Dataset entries
□ □ □ □ □ □ □

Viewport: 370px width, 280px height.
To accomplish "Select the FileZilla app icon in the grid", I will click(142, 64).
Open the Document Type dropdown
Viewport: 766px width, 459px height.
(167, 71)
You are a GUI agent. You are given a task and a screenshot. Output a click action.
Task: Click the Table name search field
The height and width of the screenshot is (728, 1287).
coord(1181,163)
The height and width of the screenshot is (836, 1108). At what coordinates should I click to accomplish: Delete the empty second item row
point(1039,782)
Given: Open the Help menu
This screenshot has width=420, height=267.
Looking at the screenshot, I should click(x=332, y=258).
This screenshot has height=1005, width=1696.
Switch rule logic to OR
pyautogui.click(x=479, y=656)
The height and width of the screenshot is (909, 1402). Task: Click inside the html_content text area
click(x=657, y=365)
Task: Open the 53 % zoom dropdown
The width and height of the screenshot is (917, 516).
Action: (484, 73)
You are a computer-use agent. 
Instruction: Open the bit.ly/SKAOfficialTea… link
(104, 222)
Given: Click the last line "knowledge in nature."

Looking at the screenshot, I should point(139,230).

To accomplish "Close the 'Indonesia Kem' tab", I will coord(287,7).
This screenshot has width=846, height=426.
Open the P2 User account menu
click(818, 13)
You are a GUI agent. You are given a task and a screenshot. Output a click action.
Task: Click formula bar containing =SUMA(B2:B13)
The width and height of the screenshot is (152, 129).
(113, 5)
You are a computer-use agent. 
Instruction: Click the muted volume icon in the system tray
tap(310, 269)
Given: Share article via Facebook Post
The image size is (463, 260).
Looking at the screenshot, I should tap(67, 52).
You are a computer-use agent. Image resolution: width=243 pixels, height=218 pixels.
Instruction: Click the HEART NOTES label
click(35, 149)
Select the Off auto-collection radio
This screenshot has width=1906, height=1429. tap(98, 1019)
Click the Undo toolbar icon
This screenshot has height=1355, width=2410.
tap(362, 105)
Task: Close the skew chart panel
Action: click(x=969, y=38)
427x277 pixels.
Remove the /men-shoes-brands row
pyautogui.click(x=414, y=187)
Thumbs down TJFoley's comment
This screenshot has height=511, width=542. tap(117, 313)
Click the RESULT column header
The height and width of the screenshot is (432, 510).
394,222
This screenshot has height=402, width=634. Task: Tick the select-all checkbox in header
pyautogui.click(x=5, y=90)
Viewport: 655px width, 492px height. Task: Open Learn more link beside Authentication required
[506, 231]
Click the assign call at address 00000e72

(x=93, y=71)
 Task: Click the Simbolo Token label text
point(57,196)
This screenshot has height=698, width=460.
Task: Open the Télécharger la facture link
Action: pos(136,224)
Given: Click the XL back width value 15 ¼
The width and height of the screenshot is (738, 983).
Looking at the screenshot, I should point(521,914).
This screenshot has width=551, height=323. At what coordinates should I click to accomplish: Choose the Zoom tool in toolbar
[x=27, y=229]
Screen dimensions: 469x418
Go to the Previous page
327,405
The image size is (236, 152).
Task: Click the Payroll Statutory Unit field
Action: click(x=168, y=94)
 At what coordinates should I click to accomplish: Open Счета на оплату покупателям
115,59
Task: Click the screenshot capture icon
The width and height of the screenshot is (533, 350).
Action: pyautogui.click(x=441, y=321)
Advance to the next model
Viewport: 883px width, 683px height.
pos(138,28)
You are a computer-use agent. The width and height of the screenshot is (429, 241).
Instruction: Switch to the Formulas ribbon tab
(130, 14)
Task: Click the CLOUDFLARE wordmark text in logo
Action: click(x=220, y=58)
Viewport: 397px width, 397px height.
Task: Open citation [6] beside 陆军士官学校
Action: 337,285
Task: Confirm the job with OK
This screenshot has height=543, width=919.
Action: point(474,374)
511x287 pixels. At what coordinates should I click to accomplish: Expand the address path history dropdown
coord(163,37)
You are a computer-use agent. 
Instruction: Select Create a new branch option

□ □ □ □ □ □ □

### Work instructions
Write out the records above again, swapping each "computer-use agent" for "desktop agent" and leaving everything else unchanged.

### Response for this exercise
Viewport: 370px width, 280px height.
To accomplish "Select the FileZilla app icon in the grid", I will click(142, 64).
Open the Document Type dropdown
Viewport: 766px width, 459px height.
(167, 71)
You are a GUI agent. You are given a task and a screenshot. Output a click action.
Task: Click the Table name search field
The height and width of the screenshot is (728, 1287).
coord(1181,163)
The height and width of the screenshot is (836, 1108). At what coordinates should I click to accomplish: Delete the empty second item row
point(1039,782)
Given: Open the Help menu
This screenshot has width=420, height=267.
Looking at the screenshot, I should click(x=332, y=258).
This screenshot has height=1005, width=1696.
Switch rule logic to OR
pyautogui.click(x=479, y=656)
The height and width of the screenshot is (909, 1402). Task: Click inside the html_content text area
click(x=657, y=365)
Task: Open the 53 % zoom dropdown
The width and height of the screenshot is (917, 516).
Action: (484, 73)
You are a desktop agent. 
Instruction: Open the bit.ly/SKAOfficialTea… link
(104, 222)
Given: Click the last line "knowledge in nature."

Looking at the screenshot, I should point(139,230).

To accomplish "Close the 'Indonesia Kem' tab", I will coord(287,7).
This screenshot has width=846, height=426.
Open the P2 User account menu
click(818, 13)
You are a GUI agent. You are given a task and a screenshot. Output a click action.
Task: Click formula bar containing =SUMA(B2:B13)
The width and height of the screenshot is (152, 129).
(113, 5)
You are a desktop agent. 
Instruction: Click the muted volume icon in the system tray
tap(310, 269)
Given: Share article via Facebook Post
The image size is (463, 260).
Looking at the screenshot, I should tap(67, 52).
You are a desktop agent. Image resolution: width=243 pixels, height=218 pixels.
Instruction: Click the HEART NOTES label
click(35, 149)
Select the Off auto-collection radio
This screenshot has width=1906, height=1429. tap(98, 1019)
Click the Undo toolbar icon
This screenshot has height=1355, width=2410.
tap(362, 105)
Task: Close the skew chart panel
Action: click(x=969, y=38)
427x277 pixels.
Remove the /men-shoes-brands row
pyautogui.click(x=414, y=187)
Thumbs down TJFoley's comment
This screenshot has height=511, width=542. tap(117, 313)
Click the RESULT column header
The height and width of the screenshot is (432, 510).
394,222
This screenshot has height=402, width=634. Task: Tick the select-all checkbox in header
pyautogui.click(x=5, y=90)
Viewport: 655px width, 492px height. Task: Open Learn more link beside Authentication required
[506, 231]
Click the assign call at address 00000e72

(x=93, y=71)
 Task: Click the Simbolo Token label text
point(57,196)
This screenshot has height=698, width=460.
Task: Open the Télécharger la facture link
Action: pos(136,224)
Given: Click the XL back width value 15 ¼
The width and height of the screenshot is (738, 983).
Looking at the screenshot, I should point(521,914).
This screenshot has width=551, height=323. At what coordinates should I click to accomplish: Choose the Zoom tool in toolbar
[x=27, y=229]
Screen dimensions: 469x418
Go to the Previous page
327,405
The image size is (236, 152).
Task: Click the Payroll Statutory Unit field
Action: click(x=168, y=94)
 At what coordinates should I click to accomplish: Open Счета на оплату покупателям
115,59
Task: Click the screenshot capture icon
The width and height of the screenshot is (533, 350).
Action: pyautogui.click(x=441, y=321)
Advance to the next model
Viewport: 883px width, 683px height.
pos(138,28)
You are a desktop agent. The width and height of the screenshot is (429, 241).
Instruction: Switch to the Formulas ribbon tab
(130, 14)
Task: Click the CLOUDFLARE wordmark text in logo
Action: click(x=220, y=58)
Viewport: 397px width, 397px height.
Task: Open citation [6] beside 陆军士官学校
Action: 337,285
Task: Confirm the job with OK
This screenshot has height=543, width=919.
Action: point(474,374)
511x287 pixels. At what coordinates should I click to accomplish: Expand the address path history dropdown
coord(163,37)
You are a desktop agent. 
Instruction: Select Create a new branch option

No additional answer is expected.